Un proyecto de reglamento para ordenar los espectáculos públicos provocó un intenso debate en San José, capital de Costa Rica. La iniciativa impulsada por la Municipalidad introduce nuevas reglas para establecimientos que ofrecen música en vivo, presentaciones de DJ, karaoke, baile y otras actividades culturales.
El texto busca definir qué espectáculos puede realizar cada comercio según su patente, los horarios permitidos, los niveles máximos de ruido y los requisitos para obtener autorizaciones. También contempla multas, suspensión de licencias y clausuras preventivas ante eventuales incumplimientos.
Uno de los puntos más cuestionados afecta a los restaurantes. Estos locales podrían ofrecer música en vivo, karaoke, DJ y actividades culturales únicamente como complemento de su actividad gastronómica principal, siempre que no incluyan baile, cobro de entrada, consumo mínimo o condiciones propias de una discoteca.
Los bares y cantinas, por su parte, solo podrían desarrollar actividades bailables cuando su patente comercial lo autorice expresamente. Las discotecas y clubes nocturnos conservarían la posibilidad de presentar artistas nacionales e internacionales y operar dentro del horario previsto por la legislación nacional.
Según informó Infobae, la propuesta establece que numerosos espectáculos deberán finalizar a las 22, mientras que las discotecas podrán permanecer abiertas hasta las 2:30. Los límites de ruido variarían de acuerdo con la zona donde se encuentre cada establecimiento.
Representantes del entretenimiento advirtieron que las restricciones podrían afectar a músicos, productores, DJ, artistas y comercios que dependen de la actividad nocturna. También señalaron que la medida podría reducir la oferta cultural y perjudicar los ingresos de trabajadores vinculados con el sector.
Otro de los cuestionamientos está relacionado con el uso de conceptos como “interés público”, “conveniencia” y “moral”. Los críticos sostienen que la falta de definiciones precisas podría dar lugar a interpretaciones discrecionales por parte de las autoridades municipales.
Desde la Municipalidad rechazaron que la intención sea limitar la actividad económica o cultural.
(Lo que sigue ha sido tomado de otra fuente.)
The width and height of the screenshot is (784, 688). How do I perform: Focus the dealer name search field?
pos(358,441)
Las autoridades explicaron que el objetivo es ordenar el funcionamiento de los espectáculos, mejorar la convivencia con las zonas residenciales y evitar que algunos establecimientos desarrollen actividades diferentes de las autorizadas en sus patentes.
Ante la reacción del sector, el alcalde Diego Miranda anunció que pedirá al Concejo Municipal dejar temporalmente sin efecto el acuerdo que permitió avanzar con el reglamento. La intención es abrir un proceso de consulta con empresarios, artistas, productores y representantes de la ciudadanía.
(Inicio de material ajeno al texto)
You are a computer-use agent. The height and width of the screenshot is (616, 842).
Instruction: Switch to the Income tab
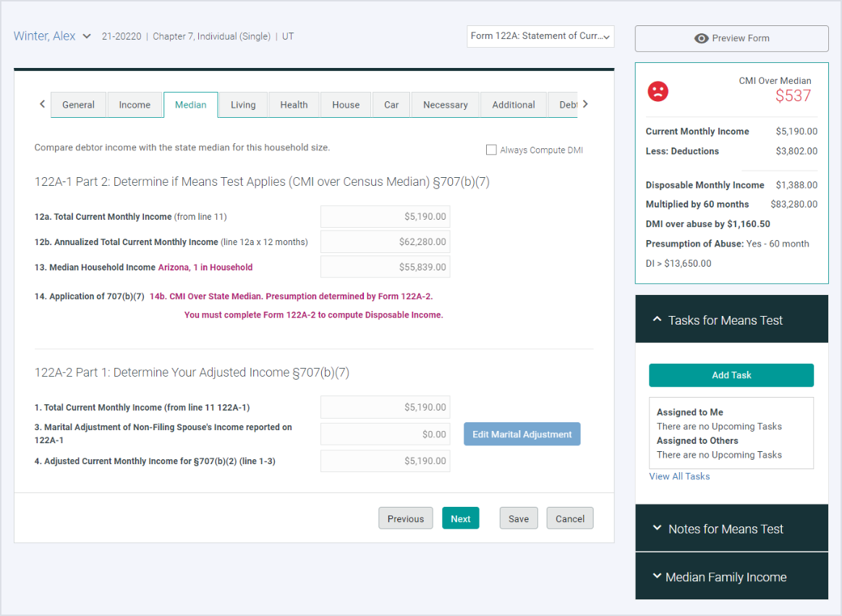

Miranda sostuvo que sería contradictorio que una administración que promueve el arte y la recreación impulsara una norma contraria a esos principios. La Municipalidad habilitó además un espacio para recibir observaciones y convocó reuniones con los sectores afectados antes de retomar el tratamiento de la iniciativa.
El debate enfrenta dos posiciones. Por un lado, quienes consideran necesario establecer controles para proteger el descanso de los vecinos y garantizar que los comercios respeten sus habilitaciones. Por otro, quienes temen que las nuevas reglas restrinjan la vida nocturna, reduzcan la actividad cultural y afecten la economía de San José.